REQUIRED WORK – Please restate each entry word for word.

LISTED ENTRIES –
____________________

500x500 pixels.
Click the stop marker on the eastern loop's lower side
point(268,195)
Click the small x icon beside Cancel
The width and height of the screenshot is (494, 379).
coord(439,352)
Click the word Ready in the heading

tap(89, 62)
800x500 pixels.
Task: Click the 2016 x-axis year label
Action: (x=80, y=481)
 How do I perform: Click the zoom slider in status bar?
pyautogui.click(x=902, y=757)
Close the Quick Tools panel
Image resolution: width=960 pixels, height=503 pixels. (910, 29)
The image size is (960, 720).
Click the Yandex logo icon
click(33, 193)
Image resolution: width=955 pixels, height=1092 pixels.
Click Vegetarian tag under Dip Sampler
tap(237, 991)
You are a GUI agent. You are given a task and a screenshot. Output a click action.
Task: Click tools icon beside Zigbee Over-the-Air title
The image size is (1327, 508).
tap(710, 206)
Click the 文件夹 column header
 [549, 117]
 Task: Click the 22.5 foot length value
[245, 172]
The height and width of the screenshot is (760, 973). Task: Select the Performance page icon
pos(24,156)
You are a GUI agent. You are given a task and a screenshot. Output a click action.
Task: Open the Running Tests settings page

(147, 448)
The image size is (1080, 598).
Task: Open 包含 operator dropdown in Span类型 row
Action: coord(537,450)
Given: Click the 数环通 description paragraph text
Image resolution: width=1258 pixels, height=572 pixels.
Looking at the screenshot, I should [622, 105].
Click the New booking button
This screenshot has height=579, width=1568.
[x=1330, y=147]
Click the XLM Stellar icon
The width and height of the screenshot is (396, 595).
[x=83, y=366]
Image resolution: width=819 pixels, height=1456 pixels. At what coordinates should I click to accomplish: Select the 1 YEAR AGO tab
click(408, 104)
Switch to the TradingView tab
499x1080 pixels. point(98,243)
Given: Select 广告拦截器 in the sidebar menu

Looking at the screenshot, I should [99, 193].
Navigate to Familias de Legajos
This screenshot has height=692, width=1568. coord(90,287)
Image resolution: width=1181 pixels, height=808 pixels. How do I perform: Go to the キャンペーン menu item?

____________________

RESULT BELOW –
500x500 pixels.
Click the stop marker on the eastern loop's lower side
point(268,195)
Click the small x icon beside Cancel
The width and height of the screenshot is (494, 379).
coord(439,352)
Click the word Ready in the heading

tap(89, 62)
800x500 pixels.
Task: Click the 2016 x-axis year label
Action: (x=80, y=481)
 How do I perform: Click the zoom slider in status bar?
pyautogui.click(x=902, y=757)
Close the Quick Tools panel
Image resolution: width=960 pixels, height=503 pixels. (910, 29)
The image size is (960, 720).
Click the Yandex logo icon
click(33, 193)
Image resolution: width=955 pixels, height=1092 pixels.
Click Vegetarian tag under Dip Sampler
tap(237, 991)
You are a GUI agent. You are given a task and a screenshot. Output a click action.
Task: Click tools icon beside Zigbee Over-the-Air title
The image size is (1327, 508).
tap(710, 206)
Click the 文件夹 column header
 [549, 117]
 Task: Click the 22.5 foot length value
[245, 172]
The height and width of the screenshot is (760, 973). Task: Select the Performance page icon
pos(24,156)
You are a GUI agent. You are given a task and a screenshot. Output a click action.
Task: Open the Running Tests settings page

(147, 448)
The image size is (1080, 598).
Task: Open 包含 operator dropdown in Span类型 row
Action: coord(537,450)
Given: Click the 数环通 description paragraph text
Image resolution: width=1258 pixels, height=572 pixels.
Looking at the screenshot, I should [622, 105].
Click the New booking button
This screenshot has height=579, width=1568.
[x=1330, y=147]
Click the XLM Stellar icon
The width and height of the screenshot is (396, 595).
[x=83, y=366]
Image resolution: width=819 pixels, height=1456 pixels. At what coordinates should I click to accomplish: Select the 1 YEAR AGO tab
click(408, 104)
Switch to the TradingView tab
499x1080 pixels. point(98,243)
Given: Select 广告拦截器 in the sidebar menu

Looking at the screenshot, I should [99, 193].
Navigate to Familias de Legajos
This screenshot has height=692, width=1568. coord(90,287)
Image resolution: width=1181 pixels, height=808 pixels. How do I perform: Go to the キャンペーン menu item?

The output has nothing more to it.